■ Exercise inputs:
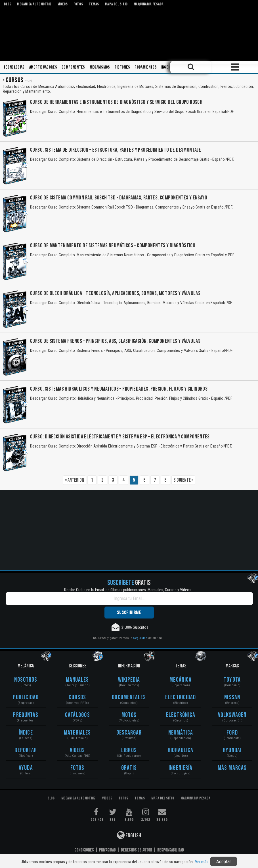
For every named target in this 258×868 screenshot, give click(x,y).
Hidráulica (181, 750)
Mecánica (181, 680)
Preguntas (26, 715)
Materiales (77, 733)
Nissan (232, 697)
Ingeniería (170, 67)
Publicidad (26, 697)
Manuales (77, 680)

■ What you are asked to do:
Please output every line above word for word, leaving out the pictures.

■ Finished task:
For every named target in this 258×868 screenshot, give click(x,y).
Hidráulica (181, 750)
Mecánica (181, 680)
Preguntas (26, 715)
Materiales (77, 733)
Nissan (232, 697)
Ingeniería (170, 67)
Publicidad (26, 697)
Manuales (77, 680)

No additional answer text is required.